Именно за жизнью семьи Хачика невзначай подглядел Павел Константинович в перерывах между многотрудным и ответственным делом постройки систем возобновляемых источников энергии и орошения. Именно в этом доме он, еще много лет назад, как в платиновом отеле, забронировал местечко для своей красавицы-дочери, польстившись на покой, уют и небесную чистоту, царящую здесь. Так и повелось думать, что брак мамы и папы состоялся, если не на небесах, то явно где-то в художественном пространстве бытия.
– Люся, ну почему он такой серьезный? – не унималась Лидия Сергеевна.
– Разве? А почему же он должен каламбурить?
Лидия Сергеевна грустнела. Она и сама не могла сказать, почему? Но шутка, она ведь располагает людей к собеседнику. Мог бы и постараться будущий зять.
– Нет, не то. Но будь по-твоему, – притворно соглашалась моя будущая бабушка.
А затем, пожав плечами, снова отправляла дротик своего сомнения в цель. То есть она всего-то ткнула изящным пальцем в объявление на дверях, оповещающее, что в связи с майскими праздниками загс меняет привычное расписание работы.
– Видишь, ты хотела зарегистрироваться на майские. А они не работают. Это знак. Ты не находишь?
– Нет, не нахожу, мама, – смеялась Люська и для убедительности повторяла фразу по-немецки.
Но неутомимой бабушке Лиде казалось, что своими сомнениями она вот-вот попадет в мамино сердце. А в него нетрудно было попасть, ведь Люсино сердце разбухло от любви, сделалось одной огромной мишенью, бей – не хочу! Но вот что странно, все дурное, сомнительное, все кисло-горькое на вкус, все тлетворное на запах не долетало до Люсиного сердца, увядало где-то на полпути и, поверженное, падало.
– Милая, скажи, ты хорошо подумала? – вопрошал уже дед Павел, но шепотом, отдельно от жены.
– Папа, папа, милый папа! Кто как не я умеет крепко подумать? Кого ты учил математике и вкладывал в голову все о физике?
– Но это все вроде чувства, а никакая не математика? – неуверенно сопротивлялся дед Павел.
Но моя мама, молодая Люсенька, нетерпеливо вскакивает и, резко крутанувшись перед зеркалом, шуршит юбками.
– Всё математика! Всё математика! Всё математика!

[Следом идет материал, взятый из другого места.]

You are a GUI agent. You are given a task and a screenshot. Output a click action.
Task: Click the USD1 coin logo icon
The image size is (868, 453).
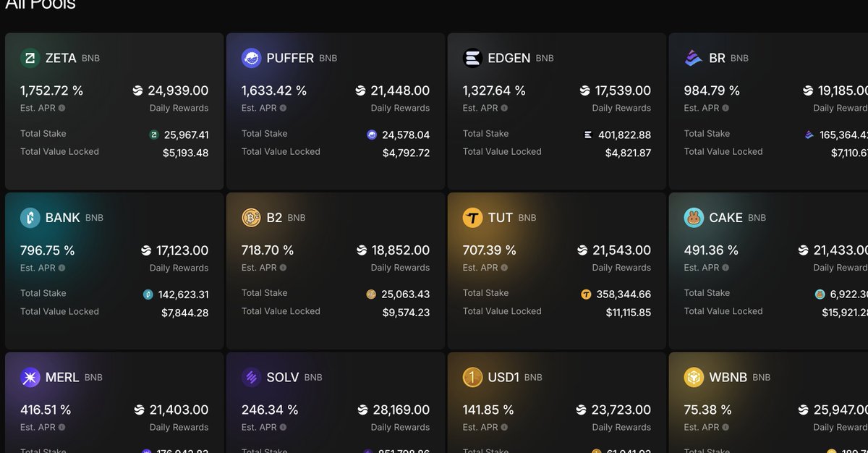coord(472,378)
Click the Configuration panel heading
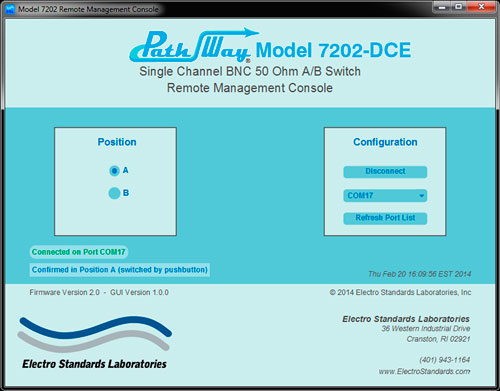 coord(385,142)
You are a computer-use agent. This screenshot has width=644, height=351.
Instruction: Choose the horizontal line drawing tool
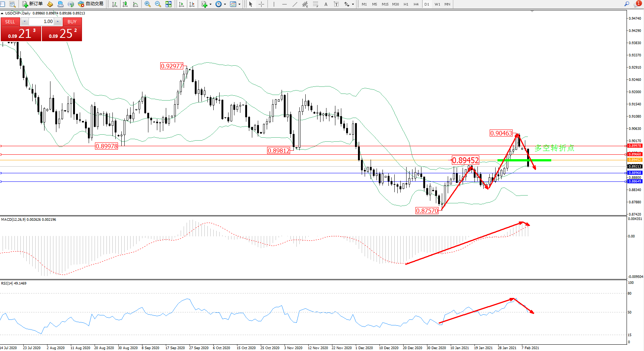coord(285,4)
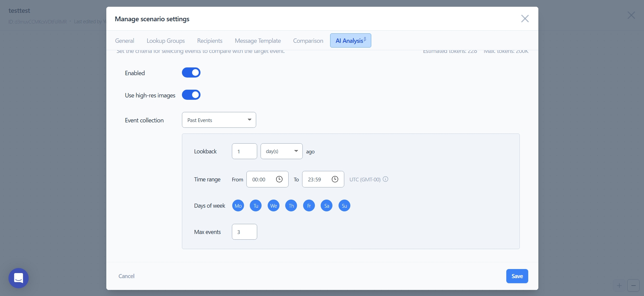This screenshot has height=296, width=644.
Task: Open the Event collection dropdown
Action: [x=219, y=120]
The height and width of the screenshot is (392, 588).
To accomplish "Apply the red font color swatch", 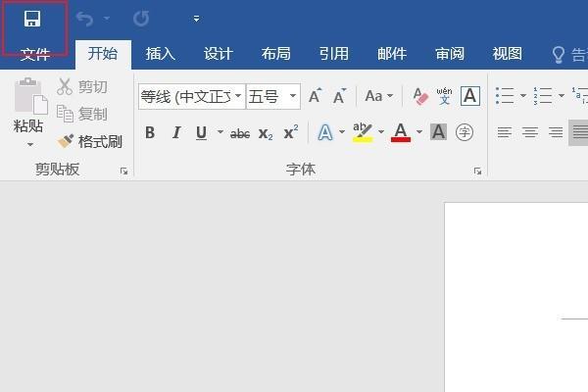I will [401, 132].
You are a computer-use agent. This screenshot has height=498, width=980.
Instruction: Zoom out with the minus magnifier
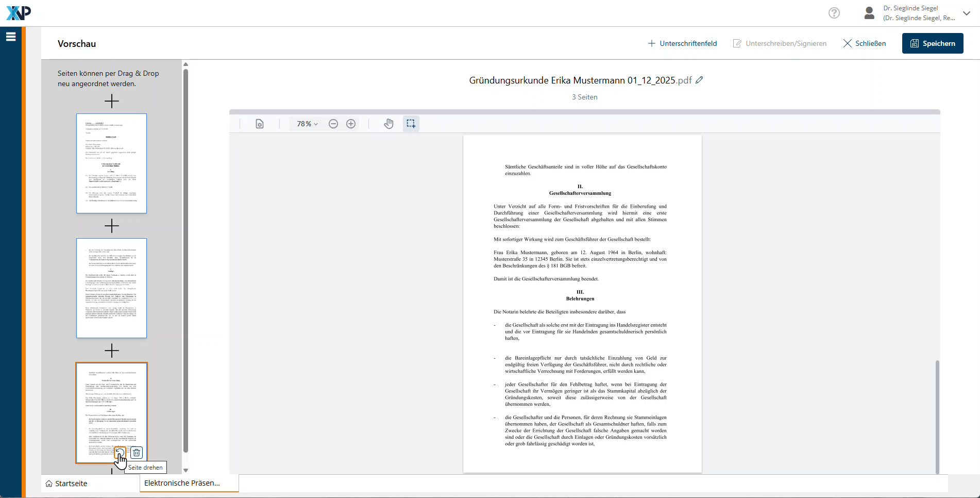coord(333,124)
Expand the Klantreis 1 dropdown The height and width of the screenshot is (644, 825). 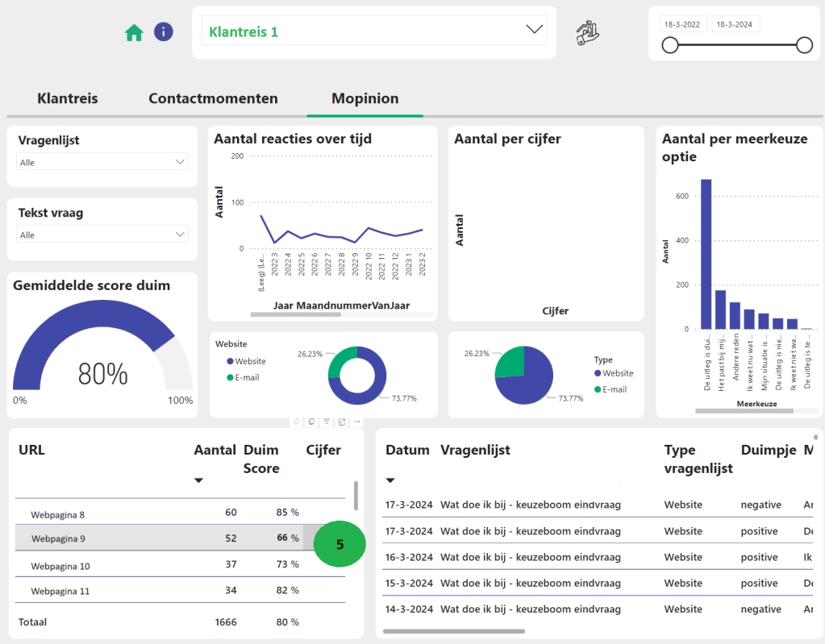pos(534,30)
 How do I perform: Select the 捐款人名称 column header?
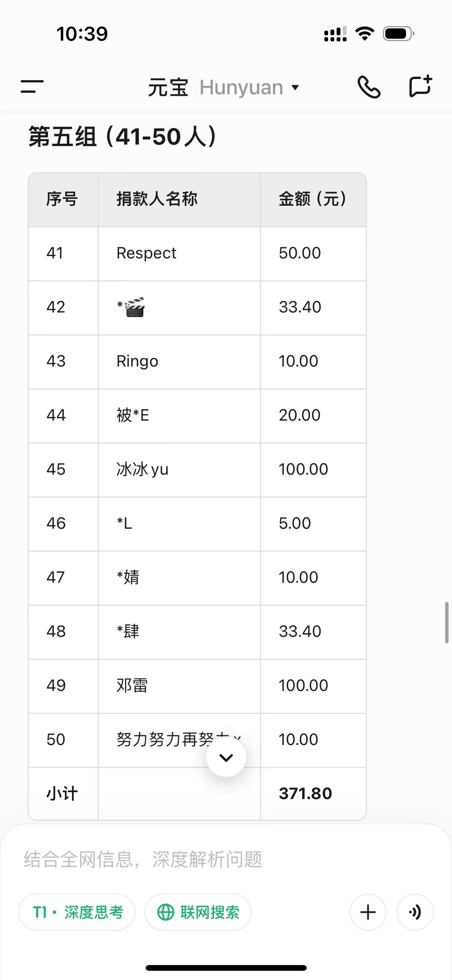coord(157,199)
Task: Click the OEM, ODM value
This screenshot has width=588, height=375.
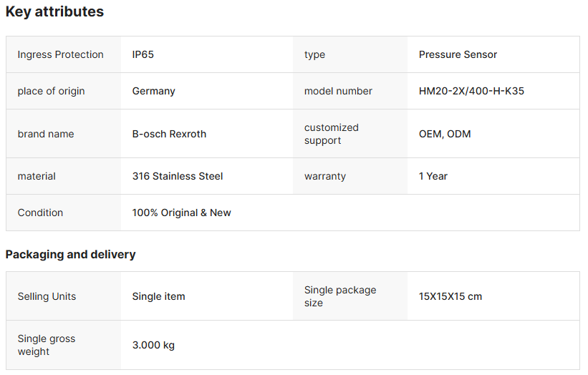Action: pyautogui.click(x=445, y=134)
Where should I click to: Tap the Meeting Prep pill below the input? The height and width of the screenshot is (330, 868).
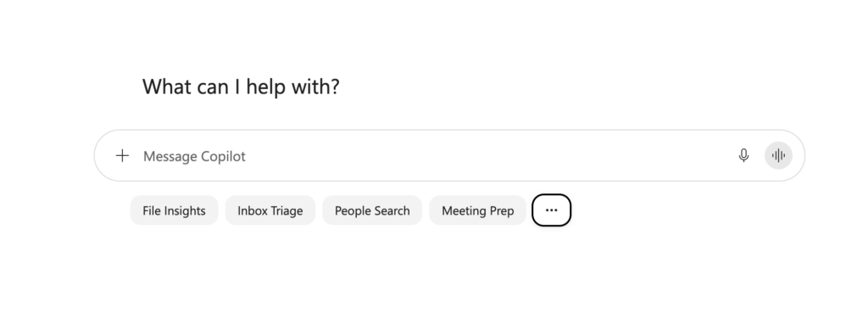(x=478, y=210)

Дед тогда подумал, что Люся тронулась умом в предсвадебной горячке, поэтому не стал уточнять, что именно она имела в виду. Так и у Павла Константиновича, и у Лидии Сергеевны остались две неразгаданные тайны. Бабушка не узнала, почему дочь сказала про будущего мужа, что тот прячется, а дед Павел не понял, что связывает брак дочери и древнюю науку цифр. Но, в конечном счете, и мать, и отец привыкли доверять дочери. Поэтому рано или поздно нужно было заставить себя преградить русло селевому потоку сомнений. Счастливые глаза Люси гарантировали, что она сумеет распорядиться и юной своей пылкостью, и добротными генами родителей.